L'assurance de son timbre vacilla-t-il, à ces mots ? Il lui semblait étrange de les dire - quoi qu'elle les eût souventes fois entendus dans la bouche cave de son aïeule - , car elle-même ignorait comment l'on s'y prenait pour entretenir la flamme du désir.
-« Mais dites-nous... Quelles ont été ses conditions ? »
Della de Volvent comprenait le reproche qui perçait dans la voix de sa suzeraine, dont elle appréciait pourtant la justesse.
-« D'Arquian a prévu de vous écrire. Bien qu'il soit ce qu'il est, il n'en demeure pas moins noble et connaît les us. Il demandera votre autorisation et votre bénédiction.
Les conditions furent matérielles... au départ une somme trop élevée mais ramenée à la moitié soit 1500 écus et une allocation mensuelle en vin... que je ferai en sorte de récupérer... »
Le bouillonnement qui enflait doucement derrière le front blanc de la Castelmaure commença de se faire menaçant. Elle pinça les lèvres pour le contenir, mais enfin soupira.
-« Attendez, une chose à la fois... Tout d'abord, si l'on dit « Monsieur d'Arquian », pour le désigner comme vous faites, on dit tout simplement Arquian, à moins que le nom n'ait qu'une syllabe. On dira « Le Bret a dit », pour parler de monsieur du Bret, mais « de Bret a dit », pour parler de monsieur de Bret.
Ensuite... 1500 écus et du vin... Où trouverez-vous les écus, et de quel vin s'agit-il ? »
Les joues de Della gagnèrent en couleur, et elle se sentit bien gênée. Oui, on le lui avait bien déjà fait remarquer ! Theudbald n'y avait pas manqué.
-« Merci, je tâcherai de ne plus oublier. Les écus, je les ai. Ou presque... et le vin, il s'agit de celui de Beaumont. »
-« Presque... À combien près ? »
-« 300 à peu près. C'est Godefroy qui doit les trouver. Après tout, la seigneurie lui reviendra, une mise de sa part ne sera pas une mauvaise chose. Qu'il apprenne à apprécier ce qu'il possède. »
La Duchesse de Nevers lâcha un soupir, qui pouvait être compris de différentes manières. Soupir de soulagement ou d'agacement ? C'était en vérité du soulagement, car elle avait craint, un instant, qu'on ne lui réclamât ces quinze cents écus. Et quoiqu'elle n'était pas avare, et avait les moyens de ne pas l'être, elle eût été fâchée d'être ainsi mise devant le fait accompli.

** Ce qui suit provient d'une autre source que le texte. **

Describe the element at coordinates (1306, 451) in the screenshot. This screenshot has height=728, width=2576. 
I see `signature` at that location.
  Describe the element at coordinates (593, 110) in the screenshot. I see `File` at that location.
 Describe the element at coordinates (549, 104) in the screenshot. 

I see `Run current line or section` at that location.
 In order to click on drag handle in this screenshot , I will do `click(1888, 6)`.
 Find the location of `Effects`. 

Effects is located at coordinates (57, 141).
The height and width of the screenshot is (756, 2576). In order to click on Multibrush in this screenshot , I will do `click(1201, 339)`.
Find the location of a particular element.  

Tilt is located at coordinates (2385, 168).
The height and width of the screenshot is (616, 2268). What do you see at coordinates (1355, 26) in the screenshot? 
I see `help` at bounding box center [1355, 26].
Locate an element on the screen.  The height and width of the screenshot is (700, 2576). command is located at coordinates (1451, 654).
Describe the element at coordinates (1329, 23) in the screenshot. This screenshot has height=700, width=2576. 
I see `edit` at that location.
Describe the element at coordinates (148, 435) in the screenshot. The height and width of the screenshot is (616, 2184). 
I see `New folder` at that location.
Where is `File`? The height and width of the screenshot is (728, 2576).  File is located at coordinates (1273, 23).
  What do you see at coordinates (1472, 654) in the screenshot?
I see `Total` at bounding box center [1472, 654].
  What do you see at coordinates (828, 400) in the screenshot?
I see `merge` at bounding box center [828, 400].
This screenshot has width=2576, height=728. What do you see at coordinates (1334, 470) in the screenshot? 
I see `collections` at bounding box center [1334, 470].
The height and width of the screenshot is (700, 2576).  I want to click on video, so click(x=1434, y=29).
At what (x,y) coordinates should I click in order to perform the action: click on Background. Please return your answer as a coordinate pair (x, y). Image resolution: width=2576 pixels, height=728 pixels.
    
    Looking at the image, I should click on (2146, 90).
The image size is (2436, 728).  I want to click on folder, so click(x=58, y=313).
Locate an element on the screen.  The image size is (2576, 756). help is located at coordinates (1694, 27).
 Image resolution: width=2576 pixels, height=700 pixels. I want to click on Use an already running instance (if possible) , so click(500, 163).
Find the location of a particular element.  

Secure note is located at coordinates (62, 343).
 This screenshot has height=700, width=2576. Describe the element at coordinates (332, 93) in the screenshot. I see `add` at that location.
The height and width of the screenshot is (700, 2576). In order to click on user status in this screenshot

-« Etes-vous contrariée, Béatrice, par ceci ? Vous savez que j'ai pour désir de ne pas vous être désagréable. Beaumont me tient à cur... pour Eldwin. Et quand ceci sera réglé, je pourrai alors être tout à Railly et à mon... époux. » Petite moue sur le dernier mot.
-« Cette affaire a été bizarrement menée, mais après tout... Le parti n'est pas le plus mauvais qui soit. Mais il faudra rédiger un contrat, et que le Baron vienne nous demander votre main et bien formuler ses intentions ! Il faut prendre garde, car c'est un divorcé - parler de mariage avec un homme prompt à rompre cet engagement en théorie inviolable... »
-« Oui, vous avez raison, tout à fait. Nous prendrons garde... je sais que je peux compter sur vous pour cela. » La Dame de Railly se laissa tenter par un sourire, avant d'ajouter : « Vous êtes d'une grande sagesse. »
-« S'il faut l'être pour toutes les folies des autres... »
-« C'est pour cela que vous m'êtes si chère, ma Duchesse. »
La Duchesse de Nevers sourit à cette ancienne dame de compagnie, qui avait quelque chose de touchant. Elle posa ses yeux sur le feu, et resta un temps sans parler, à rassembler ses pensées.
-« Bon...
La Duchesse d'Amboise recevra un courrier, et nous attendrons le Baron, bien armée d'arguments et de clauses. »
-« Merci, votre Grâce... » Il y avait du sourire dans les mots de la touchante blonde. « Me permettez-vous de me retirer, ma chère Béatrice ? »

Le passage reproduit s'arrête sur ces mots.